How to complete this task:
Output the records that follow, keeping every line exactly as it is.

Input:
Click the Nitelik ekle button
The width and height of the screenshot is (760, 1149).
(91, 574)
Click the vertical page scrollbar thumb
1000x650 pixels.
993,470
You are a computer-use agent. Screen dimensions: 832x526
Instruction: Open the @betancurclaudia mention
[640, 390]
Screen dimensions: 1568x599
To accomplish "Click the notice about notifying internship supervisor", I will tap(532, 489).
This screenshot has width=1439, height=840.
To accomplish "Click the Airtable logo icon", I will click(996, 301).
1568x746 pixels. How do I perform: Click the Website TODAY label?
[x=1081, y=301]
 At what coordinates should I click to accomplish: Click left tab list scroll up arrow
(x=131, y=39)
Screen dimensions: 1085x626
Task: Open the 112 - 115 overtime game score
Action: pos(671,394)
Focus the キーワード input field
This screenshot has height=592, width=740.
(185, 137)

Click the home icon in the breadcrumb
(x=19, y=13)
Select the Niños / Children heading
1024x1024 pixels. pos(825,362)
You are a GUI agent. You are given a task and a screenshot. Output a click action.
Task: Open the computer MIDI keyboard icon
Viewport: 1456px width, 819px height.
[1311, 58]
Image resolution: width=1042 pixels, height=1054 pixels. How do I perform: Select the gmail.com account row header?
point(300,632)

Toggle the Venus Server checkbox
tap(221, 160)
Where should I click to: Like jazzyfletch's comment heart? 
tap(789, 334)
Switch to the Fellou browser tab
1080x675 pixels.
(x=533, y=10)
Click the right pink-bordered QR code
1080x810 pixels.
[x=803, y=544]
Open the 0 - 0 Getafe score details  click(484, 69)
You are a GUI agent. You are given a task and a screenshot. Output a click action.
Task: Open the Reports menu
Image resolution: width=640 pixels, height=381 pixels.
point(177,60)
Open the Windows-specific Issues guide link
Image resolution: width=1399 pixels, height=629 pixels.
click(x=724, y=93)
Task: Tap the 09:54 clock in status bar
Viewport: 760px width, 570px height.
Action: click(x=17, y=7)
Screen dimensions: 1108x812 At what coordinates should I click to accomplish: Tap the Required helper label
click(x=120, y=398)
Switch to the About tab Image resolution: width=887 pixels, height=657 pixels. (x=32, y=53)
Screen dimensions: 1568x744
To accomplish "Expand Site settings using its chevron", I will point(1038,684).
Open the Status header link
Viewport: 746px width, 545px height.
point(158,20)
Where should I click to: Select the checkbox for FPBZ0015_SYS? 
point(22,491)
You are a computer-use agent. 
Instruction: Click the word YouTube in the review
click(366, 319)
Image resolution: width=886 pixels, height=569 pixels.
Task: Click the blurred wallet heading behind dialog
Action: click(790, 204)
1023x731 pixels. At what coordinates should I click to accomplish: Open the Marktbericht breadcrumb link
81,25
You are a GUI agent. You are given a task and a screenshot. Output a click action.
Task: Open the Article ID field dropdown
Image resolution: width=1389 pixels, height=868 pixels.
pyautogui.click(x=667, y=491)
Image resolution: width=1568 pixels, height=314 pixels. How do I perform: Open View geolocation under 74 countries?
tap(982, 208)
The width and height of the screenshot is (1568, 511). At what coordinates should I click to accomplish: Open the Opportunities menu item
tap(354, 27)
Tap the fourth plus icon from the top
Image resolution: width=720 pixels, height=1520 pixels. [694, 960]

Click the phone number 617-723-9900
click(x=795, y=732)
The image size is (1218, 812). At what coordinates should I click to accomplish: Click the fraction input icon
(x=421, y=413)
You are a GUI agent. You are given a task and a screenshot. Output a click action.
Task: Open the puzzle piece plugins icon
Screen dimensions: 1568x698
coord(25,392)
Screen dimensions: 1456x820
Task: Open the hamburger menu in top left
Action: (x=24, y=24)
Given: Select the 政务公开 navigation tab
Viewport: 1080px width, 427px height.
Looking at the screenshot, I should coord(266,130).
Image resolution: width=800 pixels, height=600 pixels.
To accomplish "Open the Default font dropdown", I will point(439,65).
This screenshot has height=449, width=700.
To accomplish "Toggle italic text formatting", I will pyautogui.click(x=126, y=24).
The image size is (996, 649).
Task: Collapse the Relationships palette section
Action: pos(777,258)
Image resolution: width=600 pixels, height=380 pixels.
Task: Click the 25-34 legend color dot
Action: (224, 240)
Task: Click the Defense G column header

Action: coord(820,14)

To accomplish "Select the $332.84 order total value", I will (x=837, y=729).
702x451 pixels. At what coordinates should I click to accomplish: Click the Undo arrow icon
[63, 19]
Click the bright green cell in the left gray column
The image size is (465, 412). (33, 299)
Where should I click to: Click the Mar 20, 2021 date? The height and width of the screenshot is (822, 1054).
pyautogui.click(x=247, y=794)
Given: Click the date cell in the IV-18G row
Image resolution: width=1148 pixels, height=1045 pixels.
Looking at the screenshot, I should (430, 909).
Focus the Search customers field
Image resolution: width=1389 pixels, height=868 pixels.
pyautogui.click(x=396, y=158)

Answer to the problem:
Click the Nitelik ekle button
The width and height of the screenshot is (760, 1149).
(91, 574)
Click the vertical page scrollbar thumb
1000x650 pixels.
993,470
You are a computer-use agent. Screen dimensions: 832x526
Instruction: Open the @betancurclaudia mention
[640, 390]
Screen dimensions: 1568x599
To accomplish "Click the notice about notifying internship supervisor", I will tap(532, 489).
This screenshot has width=1439, height=840.
To accomplish "Click the Airtable logo icon", I will click(996, 301).
1568x746 pixels. How do I perform: Click the Website TODAY label?
[x=1081, y=301]
 At what coordinates should I click to accomplish: Click left tab list scroll up arrow
(x=131, y=39)
Screen dimensions: 1085x626
Task: Open the 112 - 115 overtime game score
Action: pos(671,394)
Focus the キーワード input field
This screenshot has height=592, width=740.
(185, 137)

Click the home icon in the breadcrumb
(x=19, y=13)
Select the Niños / Children heading
1024x1024 pixels. pos(825,362)
You are a GUI agent. You are given a task and a screenshot. Output a click action.
Task: Open the computer MIDI keyboard icon
Viewport: 1456px width, 819px height.
[1311, 58]
Image resolution: width=1042 pixels, height=1054 pixels. How do I perform: Select the gmail.com account row header?
point(300,632)

Toggle the Venus Server checkbox
tap(221, 160)
Where should I click to: Like jazzyfletch's comment heart? 
tap(789, 334)
Switch to the Fellou browser tab
1080x675 pixels.
(x=533, y=10)
Click the right pink-bordered QR code
1080x810 pixels.
[x=803, y=544]
Open the 0 - 0 Getafe score details  click(484, 69)
You are a GUI agent. You are given a task and a screenshot. Output a click action.
Task: Open the Reports menu
Image resolution: width=640 pixels, height=381 pixels.
point(177,60)
Open the Windows-specific Issues guide link
Image resolution: width=1399 pixels, height=629 pixels.
click(x=724, y=93)
Task: Tap the 09:54 clock in status bar
Viewport: 760px width, 570px height.
Action: click(x=17, y=7)
Screen dimensions: 1108x812 At what coordinates should I click to accomplish: Tap the Required helper label
click(x=120, y=398)
Switch to the About tab Image resolution: width=887 pixels, height=657 pixels. (x=32, y=53)
Screen dimensions: 1568x744
To accomplish "Expand Site settings using its chevron", I will point(1038,684).
Open the Status header link
Viewport: 746px width, 545px height.
point(158,20)
Where should I click to: Select the checkbox for FPBZ0015_SYS? 
point(22,491)
You are a computer-use agent. 
Instruction: Click the word YouTube in the review
click(366, 319)
Image resolution: width=886 pixels, height=569 pixels.
Task: Click the blurred wallet heading behind dialog
Action: click(790, 204)
1023x731 pixels. At what coordinates should I click to accomplish: Open the Marktbericht breadcrumb link
81,25
You are a GUI agent. You are given a task and a screenshot. Output a click action.
Task: Open the Article ID field dropdown
Image resolution: width=1389 pixels, height=868 pixels.
pyautogui.click(x=667, y=491)
Image resolution: width=1568 pixels, height=314 pixels. How do I perform: Open View geolocation under 74 countries?
tap(982, 208)
The width and height of the screenshot is (1568, 511). At what coordinates should I click to accomplish: Open the Opportunities menu item
tap(354, 27)
Tap the fourth plus icon from the top
Image resolution: width=720 pixels, height=1520 pixels. [694, 960]

Click the phone number 617-723-9900
click(x=795, y=732)
The image size is (1218, 812). At what coordinates should I click to accomplish: Click the fraction input icon
(x=421, y=413)
You are a GUI agent. You are given a task and a screenshot. Output a click action.
Task: Open the puzzle piece plugins icon
Screen dimensions: 1568x698
coord(25,392)
Screen dimensions: 1456x820
Task: Open the hamburger menu in top left
Action: (x=24, y=24)
Given: Select the 政务公开 navigation tab
Viewport: 1080px width, 427px height.
Looking at the screenshot, I should coord(266,130).
Image resolution: width=800 pixels, height=600 pixels.
To accomplish "Open the Default font dropdown", I will point(439,65).
This screenshot has height=449, width=700.
To accomplish "Toggle italic text formatting", I will pyautogui.click(x=126, y=24).
The image size is (996, 649).
Task: Collapse the Relationships palette section
Action: pos(777,258)
Image resolution: width=600 pixels, height=380 pixels.
Task: Click the 25-34 legend color dot
Action: (224, 240)
Task: Click the Defense G column header

Action: coord(820,14)

To accomplish "Select the $332.84 order total value", I will (x=837, y=729).
702x451 pixels. At what coordinates should I click to accomplish: Click the Undo arrow icon
[63, 19]
Click the bright green cell in the left gray column
The image size is (465, 412). (33, 299)
Where should I click to: Click the Mar 20, 2021 date? The height and width of the screenshot is (822, 1054).
pyautogui.click(x=247, y=794)
Given: Click the date cell in the IV-18G row
Image resolution: width=1148 pixels, height=1045 pixels.
Looking at the screenshot, I should (430, 909).
Focus the Search customers field
Image resolution: width=1389 pixels, height=868 pixels.
pyautogui.click(x=396, y=158)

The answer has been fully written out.